W końcu zza drzwi wyszedł młody chłopak, który mnie wpuścił. Stanął przede mną w samym ręczniku, a ja wykorzystałam to, by skrycie przyjrzeć się jego ciału. O mamusiu, wyglądał jak grecki bóg. Miał piękny zarys mięśni, które z każdym krokiem delikatnie się napinały.

Nagle chrząknął i nasze oczy się spotkały. Poczułam, że się czerwienię. Głębia jego błękitnych oczu, to spojrzenie było tak przenikliwe i pełne pogardy, że momentalnie odwróciłam swój wzrok.

- Słuchaj... - Jego głos był zupełnie inny, niż wcześniej. Był bardziej... Szorstki?

- Tak więc rozmawiałem z moją matką i niestety to nie pomyłka. Masz mieszkać w tym domu, ze mną. - Słuchałam uważnie z lekkim niedowierzaniem. Byłam przekonana że będę mieszkała z dużą, zamożną rodziną, a nie sam na sam z nastolatkiem.

- Czyli mam rozumieć, że będziemy mieszkać w tym domu... Sami?

- Dokładnie. Jak się możesz łatwo domyślić, nie był to mój pomysł. Nie jest mi to do końca na rękę i mówiąc wprost, nie jesteś tu mile widziana. - ...Zabolało.

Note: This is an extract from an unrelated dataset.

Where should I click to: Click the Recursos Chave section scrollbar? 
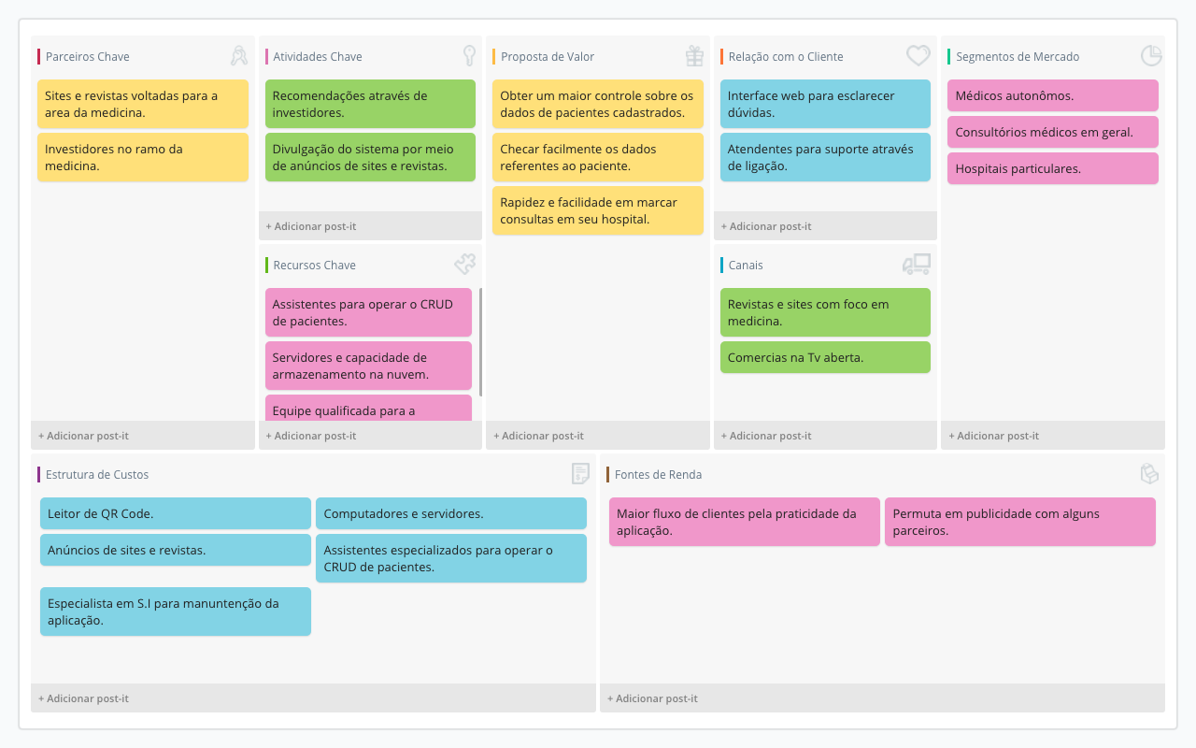480,341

- To nie była moja decyzja. Jeżeli mamy mieszkać razem, to musisz przestrzegać kilku zasad. Jeśli się nie dostosujesz, to wypad. - Patrzyłam na niego z niedowierzaniem.

- A więc tak:

Nie masz prawa wchodzić do mojego pokoju.

Otrzymasz swój pokój i wychodzisz z niego tylko w ostateczności.

Sprzątasz po sobie na błysk.

Kiedy są moi znajomi, to ciebie ma nie być.

Gotujesz sobie sama i nie tykasz mojego jedzenia, a w szczególności czekolady.

Mam zawsze pierwszeństwo, jeśli chodzi o łazienkę na górze.

Staraj się egzystować po cichu, bo nie znoszę, jak ktoś mi przeszkadza.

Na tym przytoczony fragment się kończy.